### Stored data ###
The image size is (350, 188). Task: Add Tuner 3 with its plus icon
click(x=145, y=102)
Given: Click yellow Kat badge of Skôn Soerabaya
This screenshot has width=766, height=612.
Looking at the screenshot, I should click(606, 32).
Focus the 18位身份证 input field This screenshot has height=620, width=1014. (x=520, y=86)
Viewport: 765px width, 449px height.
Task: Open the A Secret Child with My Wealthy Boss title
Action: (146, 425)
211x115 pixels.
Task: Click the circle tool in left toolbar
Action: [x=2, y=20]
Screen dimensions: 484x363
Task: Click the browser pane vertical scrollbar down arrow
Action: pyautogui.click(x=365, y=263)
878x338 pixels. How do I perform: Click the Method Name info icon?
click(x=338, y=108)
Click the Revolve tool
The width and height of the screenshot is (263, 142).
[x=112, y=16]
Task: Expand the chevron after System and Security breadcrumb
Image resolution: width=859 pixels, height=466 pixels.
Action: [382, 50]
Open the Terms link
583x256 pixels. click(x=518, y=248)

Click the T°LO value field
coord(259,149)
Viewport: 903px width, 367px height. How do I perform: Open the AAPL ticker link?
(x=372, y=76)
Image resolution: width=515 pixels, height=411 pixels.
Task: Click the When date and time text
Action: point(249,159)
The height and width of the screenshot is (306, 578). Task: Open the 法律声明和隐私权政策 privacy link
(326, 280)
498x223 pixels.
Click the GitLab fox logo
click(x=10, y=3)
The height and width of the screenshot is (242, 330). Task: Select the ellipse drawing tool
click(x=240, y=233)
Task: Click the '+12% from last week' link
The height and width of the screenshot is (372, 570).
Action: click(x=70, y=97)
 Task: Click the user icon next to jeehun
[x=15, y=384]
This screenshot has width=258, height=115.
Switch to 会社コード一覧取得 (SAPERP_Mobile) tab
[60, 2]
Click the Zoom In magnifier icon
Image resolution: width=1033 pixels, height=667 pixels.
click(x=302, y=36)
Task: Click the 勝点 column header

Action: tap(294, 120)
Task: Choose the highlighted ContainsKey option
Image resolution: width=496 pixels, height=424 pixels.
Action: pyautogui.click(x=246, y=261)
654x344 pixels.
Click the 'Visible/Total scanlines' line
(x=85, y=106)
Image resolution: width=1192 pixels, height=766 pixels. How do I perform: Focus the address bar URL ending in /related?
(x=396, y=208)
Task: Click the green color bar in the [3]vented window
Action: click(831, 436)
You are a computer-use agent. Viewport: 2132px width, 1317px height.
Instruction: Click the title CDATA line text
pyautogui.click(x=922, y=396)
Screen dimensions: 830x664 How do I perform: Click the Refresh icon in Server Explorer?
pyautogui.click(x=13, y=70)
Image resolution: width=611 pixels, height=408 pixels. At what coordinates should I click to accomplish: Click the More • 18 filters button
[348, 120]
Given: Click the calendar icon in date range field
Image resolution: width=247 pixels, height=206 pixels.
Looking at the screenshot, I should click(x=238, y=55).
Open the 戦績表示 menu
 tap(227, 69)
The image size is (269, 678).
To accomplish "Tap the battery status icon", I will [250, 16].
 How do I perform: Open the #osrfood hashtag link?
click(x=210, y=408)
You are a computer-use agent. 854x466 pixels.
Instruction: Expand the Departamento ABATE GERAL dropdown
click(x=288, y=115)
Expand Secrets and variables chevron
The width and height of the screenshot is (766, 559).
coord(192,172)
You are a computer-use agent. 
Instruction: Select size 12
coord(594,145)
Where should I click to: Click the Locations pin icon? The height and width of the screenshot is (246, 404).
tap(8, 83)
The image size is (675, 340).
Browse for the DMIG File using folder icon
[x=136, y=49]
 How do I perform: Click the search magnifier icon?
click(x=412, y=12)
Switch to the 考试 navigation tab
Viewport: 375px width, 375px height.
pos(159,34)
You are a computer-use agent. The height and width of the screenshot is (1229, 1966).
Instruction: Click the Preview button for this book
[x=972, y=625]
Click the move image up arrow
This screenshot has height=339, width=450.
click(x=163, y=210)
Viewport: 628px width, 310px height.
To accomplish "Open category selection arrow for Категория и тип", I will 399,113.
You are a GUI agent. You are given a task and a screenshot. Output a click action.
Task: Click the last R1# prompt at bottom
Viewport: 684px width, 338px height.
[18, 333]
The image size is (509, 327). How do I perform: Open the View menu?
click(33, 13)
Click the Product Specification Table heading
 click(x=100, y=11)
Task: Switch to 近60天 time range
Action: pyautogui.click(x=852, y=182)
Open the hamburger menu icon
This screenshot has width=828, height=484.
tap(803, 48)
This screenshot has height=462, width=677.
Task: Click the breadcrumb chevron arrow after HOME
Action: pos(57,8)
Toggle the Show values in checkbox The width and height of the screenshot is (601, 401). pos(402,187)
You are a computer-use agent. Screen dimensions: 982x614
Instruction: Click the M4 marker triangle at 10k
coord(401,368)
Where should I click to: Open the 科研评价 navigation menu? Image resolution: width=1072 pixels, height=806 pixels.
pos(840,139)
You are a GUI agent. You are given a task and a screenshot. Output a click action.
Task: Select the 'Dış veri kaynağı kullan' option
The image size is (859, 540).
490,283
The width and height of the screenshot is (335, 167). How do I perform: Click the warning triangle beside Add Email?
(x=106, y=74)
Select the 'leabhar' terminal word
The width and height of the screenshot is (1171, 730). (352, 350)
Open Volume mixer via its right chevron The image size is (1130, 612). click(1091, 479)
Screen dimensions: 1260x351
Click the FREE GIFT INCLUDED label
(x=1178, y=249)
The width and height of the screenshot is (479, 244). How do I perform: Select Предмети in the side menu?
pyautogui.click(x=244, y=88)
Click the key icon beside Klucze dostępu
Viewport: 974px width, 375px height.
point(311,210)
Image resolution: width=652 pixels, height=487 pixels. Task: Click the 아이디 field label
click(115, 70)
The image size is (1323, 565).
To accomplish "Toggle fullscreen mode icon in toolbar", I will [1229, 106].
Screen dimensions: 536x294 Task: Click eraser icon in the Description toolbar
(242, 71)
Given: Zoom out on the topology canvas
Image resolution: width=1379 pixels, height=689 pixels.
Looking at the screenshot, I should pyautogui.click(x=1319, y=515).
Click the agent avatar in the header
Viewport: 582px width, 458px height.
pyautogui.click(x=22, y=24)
###
* _What needs to be done_: A word-for-word copy of the lines above from the one with "878x338 pixels. How" through the one with "Task: Choose the", inclusive, is the only output wanted.

* _Task result_:
878x338 pixels. How do I perform: Click the Method Name info icon?
click(x=338, y=108)
Click the Revolve tool
The width and height of the screenshot is (263, 142).
[x=112, y=16]
Task: Expand the chevron after System and Security breadcrumb
Image resolution: width=859 pixels, height=466 pixels.
Action: [382, 50]
Open the Terms link
583x256 pixels. click(x=518, y=248)

Click the T°LO value field
coord(259,149)
Viewport: 903px width, 367px height. How do I perform: Open the AAPL ticker link?
(x=372, y=76)
Image resolution: width=515 pixels, height=411 pixels.
Task: Click the When date and time text
Action: point(249,159)
The height and width of the screenshot is (306, 578). Task: Open the 法律声明和隐私权政策 privacy link
(326, 280)
498x223 pixels.
Click the GitLab fox logo
click(x=10, y=3)
The height and width of the screenshot is (242, 330). Task: Select the ellipse drawing tool
click(x=240, y=233)
Task: Click the '+12% from last week' link
The height and width of the screenshot is (372, 570).
Action: click(x=70, y=97)
 Task: Click the user icon next to jeehun
[x=15, y=384]
This screenshot has width=258, height=115.
Switch to 会社コード一覧取得 (SAPERP_Mobile) tab
[60, 2]
Click the Zoom In magnifier icon
Image resolution: width=1033 pixels, height=667 pixels.
click(x=302, y=36)
Task: Click the 勝点 column header

Action: tap(294, 120)
Task: Choose the highlighted ContainsKey option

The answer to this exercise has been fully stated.